Ringfort (Rath), Barrakilla, Co. Kerry
Co. Kerry |
Ringforts
In the townland of Barrakilla in County Kerry, a ringfort sits in the landscape doing what ringforts have done for over a thousand years: enduring quietly, largely unannounced.
A rath, as this type of monument is commonly called in Ireland, is an enclosed farmstead of the early medieval period, typically defined by one or more circular earthen banks and ditches. They were the everyday homes of farming families between roughly the fifth and twelfth centuries, and Kerry has more of them than almost any other county in Ireland. That abundance, paradoxically, is part of why individual examples like this one can slip beneath notice.

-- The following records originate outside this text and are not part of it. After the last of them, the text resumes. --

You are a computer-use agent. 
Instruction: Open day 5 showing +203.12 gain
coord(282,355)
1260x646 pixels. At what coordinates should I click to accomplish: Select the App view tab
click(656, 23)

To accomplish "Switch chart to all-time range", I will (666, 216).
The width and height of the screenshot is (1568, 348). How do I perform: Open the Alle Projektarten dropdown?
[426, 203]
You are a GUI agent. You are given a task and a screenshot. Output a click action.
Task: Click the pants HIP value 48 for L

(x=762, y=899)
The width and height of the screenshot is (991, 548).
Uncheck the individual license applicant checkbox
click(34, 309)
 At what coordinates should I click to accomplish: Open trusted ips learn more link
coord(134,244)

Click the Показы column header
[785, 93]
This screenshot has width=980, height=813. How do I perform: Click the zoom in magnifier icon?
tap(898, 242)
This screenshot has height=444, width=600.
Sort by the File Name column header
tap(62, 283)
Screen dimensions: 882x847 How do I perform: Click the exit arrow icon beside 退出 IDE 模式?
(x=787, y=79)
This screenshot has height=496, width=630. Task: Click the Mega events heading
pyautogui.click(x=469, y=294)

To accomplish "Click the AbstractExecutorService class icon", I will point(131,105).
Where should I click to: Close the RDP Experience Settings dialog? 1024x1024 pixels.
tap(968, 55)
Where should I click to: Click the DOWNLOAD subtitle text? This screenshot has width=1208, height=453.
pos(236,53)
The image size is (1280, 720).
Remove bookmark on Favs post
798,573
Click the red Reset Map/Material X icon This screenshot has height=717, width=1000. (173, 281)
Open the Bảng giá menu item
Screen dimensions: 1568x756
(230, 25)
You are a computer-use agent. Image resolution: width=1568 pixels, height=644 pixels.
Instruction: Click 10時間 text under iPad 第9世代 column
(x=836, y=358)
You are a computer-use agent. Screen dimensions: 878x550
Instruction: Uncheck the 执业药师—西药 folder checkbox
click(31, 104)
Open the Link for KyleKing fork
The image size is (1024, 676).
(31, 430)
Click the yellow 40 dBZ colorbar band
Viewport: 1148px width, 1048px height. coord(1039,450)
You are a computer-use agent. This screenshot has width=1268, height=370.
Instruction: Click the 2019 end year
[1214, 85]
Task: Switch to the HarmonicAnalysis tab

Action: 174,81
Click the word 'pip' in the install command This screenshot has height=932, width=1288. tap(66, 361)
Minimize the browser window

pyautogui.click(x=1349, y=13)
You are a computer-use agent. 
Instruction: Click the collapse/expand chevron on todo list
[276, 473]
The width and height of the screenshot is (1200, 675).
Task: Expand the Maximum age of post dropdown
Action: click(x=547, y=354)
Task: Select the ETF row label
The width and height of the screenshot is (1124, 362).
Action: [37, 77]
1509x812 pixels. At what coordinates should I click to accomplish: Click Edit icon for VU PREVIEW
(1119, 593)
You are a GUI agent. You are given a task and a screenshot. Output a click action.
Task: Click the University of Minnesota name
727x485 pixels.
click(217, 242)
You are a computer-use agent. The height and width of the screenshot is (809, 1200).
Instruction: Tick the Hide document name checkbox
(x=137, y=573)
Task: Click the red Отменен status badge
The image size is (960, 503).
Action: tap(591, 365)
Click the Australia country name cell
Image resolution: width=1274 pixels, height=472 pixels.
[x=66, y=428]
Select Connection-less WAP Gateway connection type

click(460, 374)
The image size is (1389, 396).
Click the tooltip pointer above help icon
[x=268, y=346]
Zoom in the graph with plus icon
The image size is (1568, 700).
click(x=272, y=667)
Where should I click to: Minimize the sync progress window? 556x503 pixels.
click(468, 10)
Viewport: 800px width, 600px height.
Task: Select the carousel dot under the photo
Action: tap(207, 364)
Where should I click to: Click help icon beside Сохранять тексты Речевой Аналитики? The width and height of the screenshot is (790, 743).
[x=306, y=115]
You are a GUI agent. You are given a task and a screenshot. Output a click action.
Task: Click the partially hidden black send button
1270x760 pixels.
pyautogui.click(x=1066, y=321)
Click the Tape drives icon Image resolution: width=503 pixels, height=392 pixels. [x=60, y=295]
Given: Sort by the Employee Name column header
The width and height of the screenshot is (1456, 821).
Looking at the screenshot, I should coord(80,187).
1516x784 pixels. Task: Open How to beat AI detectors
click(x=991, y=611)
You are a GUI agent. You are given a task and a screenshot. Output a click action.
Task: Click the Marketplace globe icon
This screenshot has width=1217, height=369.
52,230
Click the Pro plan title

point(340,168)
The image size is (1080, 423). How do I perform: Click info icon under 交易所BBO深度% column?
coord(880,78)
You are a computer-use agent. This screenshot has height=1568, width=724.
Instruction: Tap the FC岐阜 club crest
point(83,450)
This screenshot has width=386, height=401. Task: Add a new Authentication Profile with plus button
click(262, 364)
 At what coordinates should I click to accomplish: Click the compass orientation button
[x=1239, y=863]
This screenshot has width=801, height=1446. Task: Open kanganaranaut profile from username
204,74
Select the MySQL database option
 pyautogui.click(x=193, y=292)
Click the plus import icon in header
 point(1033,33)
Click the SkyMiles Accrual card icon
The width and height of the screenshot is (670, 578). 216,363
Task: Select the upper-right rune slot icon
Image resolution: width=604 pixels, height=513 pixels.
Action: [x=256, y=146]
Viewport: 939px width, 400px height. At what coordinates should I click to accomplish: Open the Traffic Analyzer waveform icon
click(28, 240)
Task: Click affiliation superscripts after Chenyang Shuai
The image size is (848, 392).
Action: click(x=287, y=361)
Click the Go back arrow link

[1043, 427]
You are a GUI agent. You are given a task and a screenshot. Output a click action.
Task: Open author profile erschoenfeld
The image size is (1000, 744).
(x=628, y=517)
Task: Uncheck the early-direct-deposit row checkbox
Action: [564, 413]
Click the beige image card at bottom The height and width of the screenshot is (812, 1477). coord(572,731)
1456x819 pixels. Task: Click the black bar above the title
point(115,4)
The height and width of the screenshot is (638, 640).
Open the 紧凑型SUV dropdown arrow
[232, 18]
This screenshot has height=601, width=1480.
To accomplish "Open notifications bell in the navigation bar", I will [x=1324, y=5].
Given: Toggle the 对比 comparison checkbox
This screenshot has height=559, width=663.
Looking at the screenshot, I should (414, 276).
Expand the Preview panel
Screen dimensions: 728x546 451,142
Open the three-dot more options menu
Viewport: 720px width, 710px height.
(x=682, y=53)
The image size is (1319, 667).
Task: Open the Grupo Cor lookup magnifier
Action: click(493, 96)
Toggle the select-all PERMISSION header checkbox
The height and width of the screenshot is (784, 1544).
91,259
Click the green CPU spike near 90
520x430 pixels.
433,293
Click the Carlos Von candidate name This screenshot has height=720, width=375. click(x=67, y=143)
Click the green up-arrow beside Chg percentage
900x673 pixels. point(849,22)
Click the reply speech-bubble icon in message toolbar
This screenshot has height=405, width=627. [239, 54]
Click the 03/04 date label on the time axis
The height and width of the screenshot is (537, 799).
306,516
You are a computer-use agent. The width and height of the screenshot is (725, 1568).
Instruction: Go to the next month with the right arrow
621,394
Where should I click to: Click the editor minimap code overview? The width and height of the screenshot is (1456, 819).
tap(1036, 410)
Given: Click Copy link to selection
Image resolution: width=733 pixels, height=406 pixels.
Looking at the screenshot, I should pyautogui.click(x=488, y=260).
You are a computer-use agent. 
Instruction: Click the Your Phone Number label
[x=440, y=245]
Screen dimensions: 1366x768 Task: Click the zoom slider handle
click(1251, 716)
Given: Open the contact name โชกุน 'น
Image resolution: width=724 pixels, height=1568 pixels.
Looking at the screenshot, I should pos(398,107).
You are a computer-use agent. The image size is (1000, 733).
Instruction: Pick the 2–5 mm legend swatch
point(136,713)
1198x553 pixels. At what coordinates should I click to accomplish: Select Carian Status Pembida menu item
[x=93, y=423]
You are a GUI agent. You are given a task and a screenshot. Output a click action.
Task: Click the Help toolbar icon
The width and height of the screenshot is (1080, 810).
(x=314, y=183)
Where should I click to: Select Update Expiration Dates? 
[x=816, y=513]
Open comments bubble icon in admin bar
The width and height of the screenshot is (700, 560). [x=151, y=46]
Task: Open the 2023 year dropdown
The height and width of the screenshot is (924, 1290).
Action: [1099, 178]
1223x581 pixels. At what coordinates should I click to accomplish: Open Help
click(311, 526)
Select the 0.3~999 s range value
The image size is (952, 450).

Barrakilla is a small rural townland, and beyond its name and the confirmed presence of this monument, the documentary record currently offers little to work with. What can be said is that ringforts of this kind were not ceremonial or defensive structures in any grand sense. They were practical enclosures, built to protect livestock from wolves and neighbours alike, and to mark out a family's claim on a patch of productive ground. The earthen banks that define them were sometimes topped with timber palisades or thorn hedging. Inside, you might expect the traces of a timber or wattle house, a souterrain (an underground stone-lined passage used for storage or refuge), and the ordinary debris of early medieval rural life. Whether any of those features survive at Barrakilla is not yet part of the available record.